Forced Migration- Words Matter
- Yesenia Moya
- Jun 18
- 2 min read

Forced migration is a story that no one wants to hear because it breaks the facade of politicians who use undocumented workers as a scapegoat or as a token for votes and fundraising.
It is necessary to use the correct language to describe the real issues of migration and border militarization. I challenge you to a game of fill in the blank, each time the words “illegal aliens” or “undocumented immigrants” comes up in conversation replace it with “displaced person”.
When we talk about immigration, we have to take into consideration the rhetoric of xenophobia, anti-blackness, and racism that is at the root of a system meant to keep Black and Indigenous people out. To anger the masses, certain media and politicians use words like “illegal aliens” and “undocumented immigrants” to describe people who have been displaced and are refugees fleeing their homelands, oftnetimes due to American imperialism. These words don’t sound nearly as threatening as "invasion" do they? That is the precise reason why objective listening and reading is so important when talking about humankind and the policies that affect all of us, especially those disregarded by the law.
The Merriam-Webster dictionary describes an undocumented person as a foreigner who enters the U.S. and avoids inspection or overstays the period of time allowed as a visitor, tourist, or businessperson. It also describes displaced person a person expelled, deported, or impelled to flee from his or her country of nationality or habitual residence by the forces or consequences of war or oppression.
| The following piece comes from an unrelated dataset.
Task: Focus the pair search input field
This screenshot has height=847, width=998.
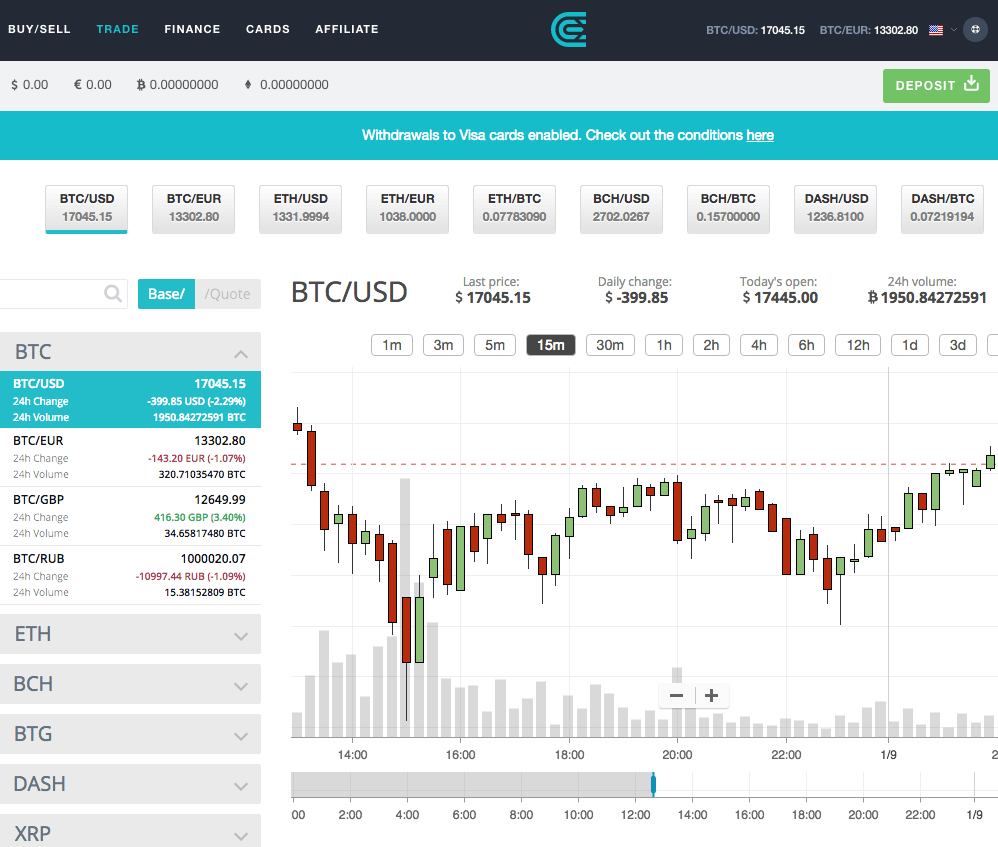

We are all guilty of using misleading words. For the purpose of my writing I want to be clear that these terms of legality are degrarding and dehumanizing. People are not objects. We did what we were forced to do to survive. As such survivors should not be criminalized for that simple act
“[D]isplacement is an unmentionable word in the Washington discourse. Not one immigration proposal in Congress in the [last] quarter century… has tried to come to grips with the policies that uprooted miners, teachers, tree planters, and farmers. In fact, while debating bills to criminalize undocumented migrants and set up huge guest worker programs, four new trade agreements were introduced, each of which has caused more displacement and more migration.”- David Bacon
Governments have created economic policies that have unintended consequences. These consequences have to be addressed and not swept aside. These consequences are people. People who have limited resources and are doing the best they can with the new hand they’ve been dealt. What would you do if your land was taken and when you went to find a new home you were met with hostility and hate?
Language matters. Pay close attention to the words they use to incite state violence against our people like the folks protecting their communities in LA.